▼

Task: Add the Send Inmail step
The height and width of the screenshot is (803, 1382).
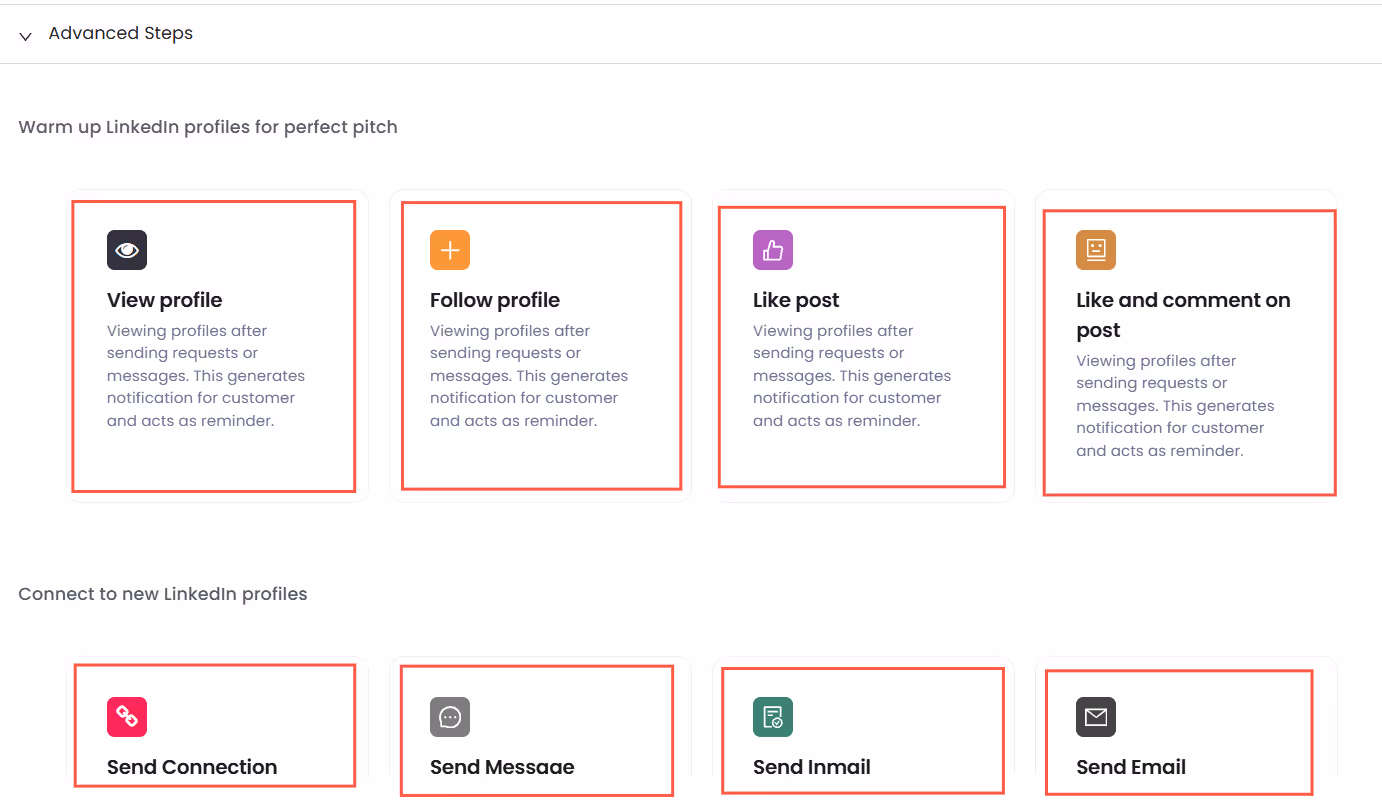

▲
▼

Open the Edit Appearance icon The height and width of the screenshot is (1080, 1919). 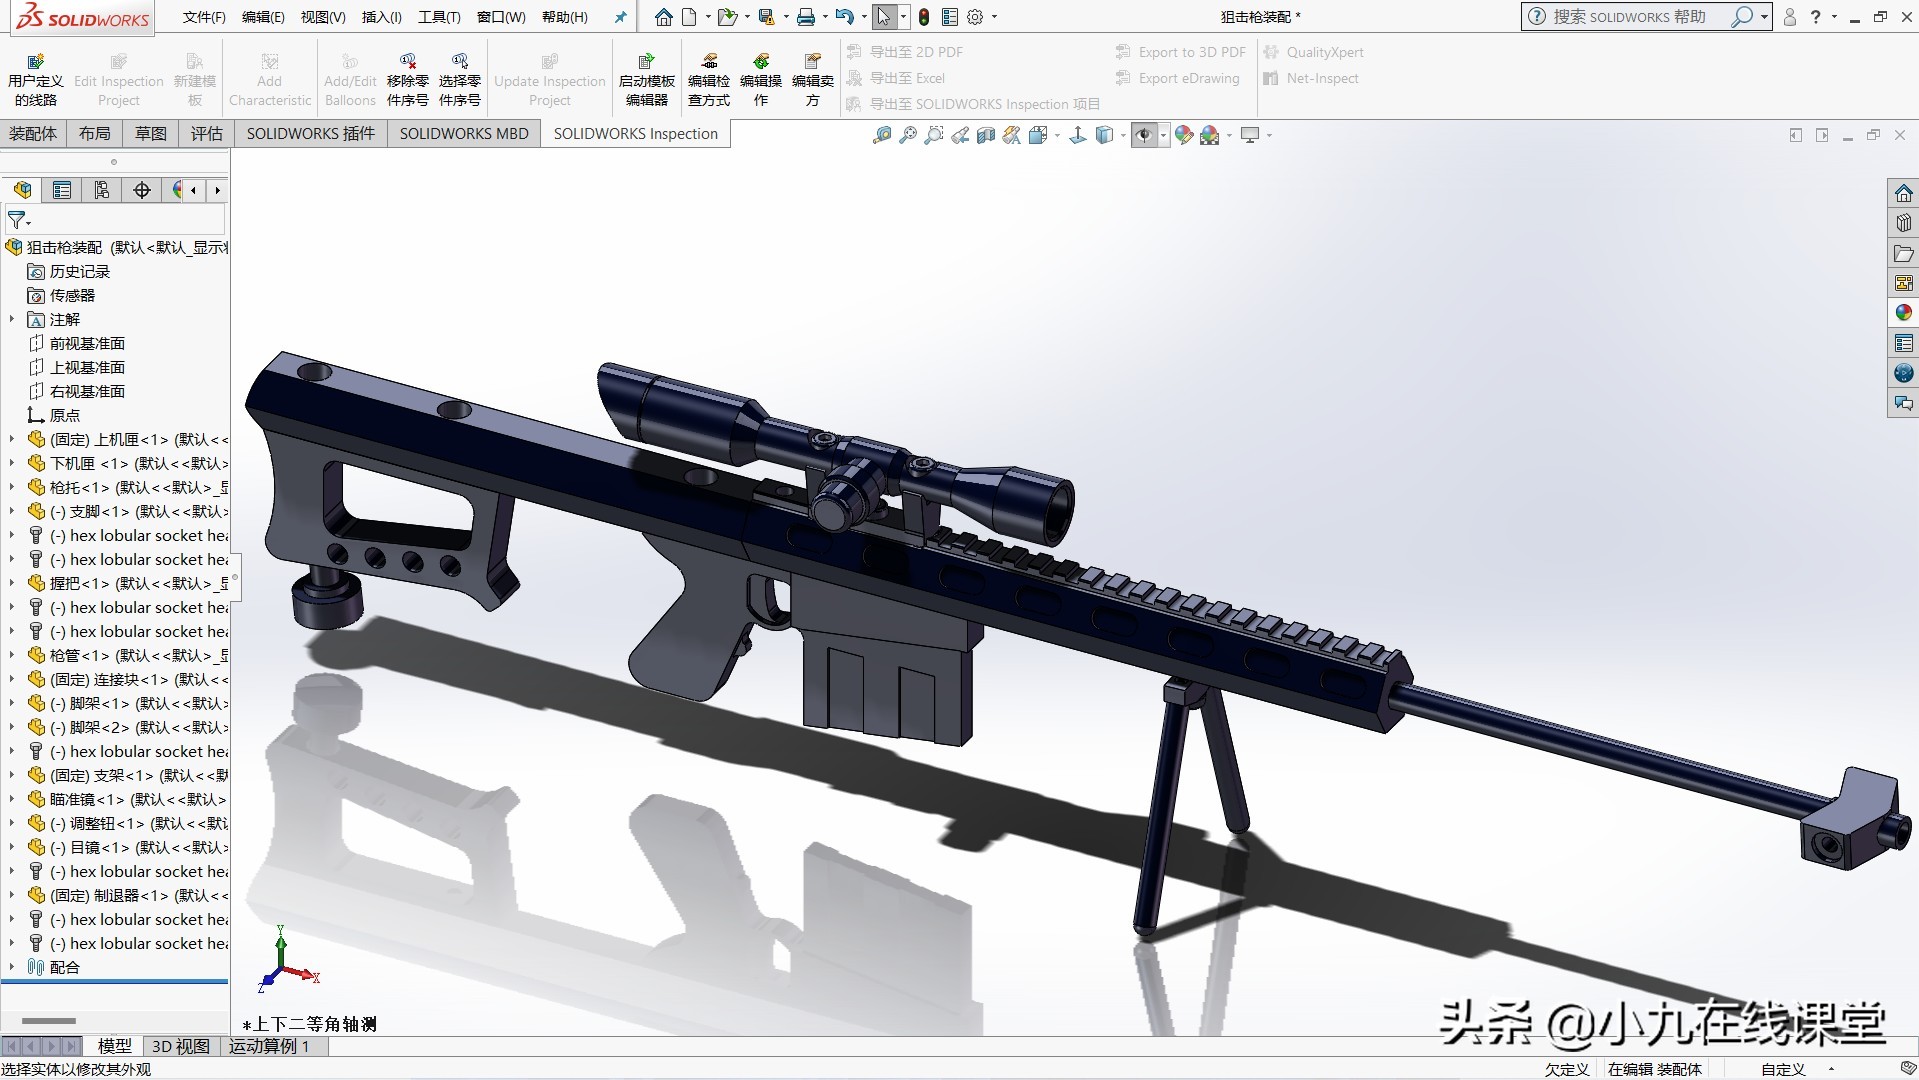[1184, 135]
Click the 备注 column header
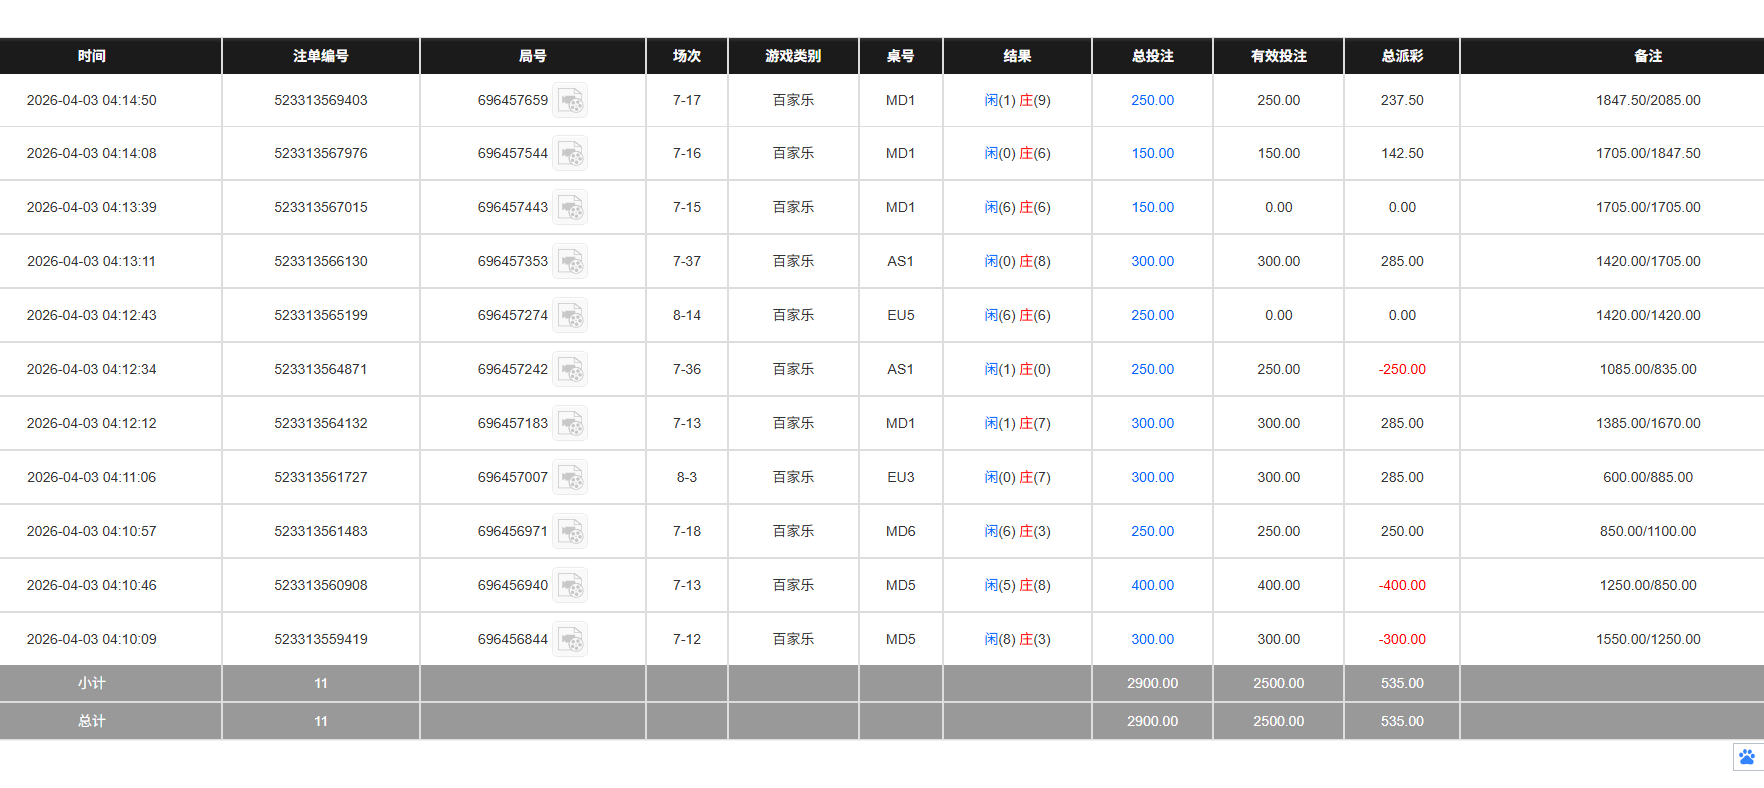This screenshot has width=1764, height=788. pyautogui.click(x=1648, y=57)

▲

**TO DO**. Reproduce word for word the lines of the material that begin with the line containing "Task: Add the Send Inmail step" and continue through the line containing "The height and width of the screenshot is (803, 1382).", both included.

**ANSWER BELOW**.
Task: Add the Send Inmail step
The height and width of the screenshot is (803, 1382).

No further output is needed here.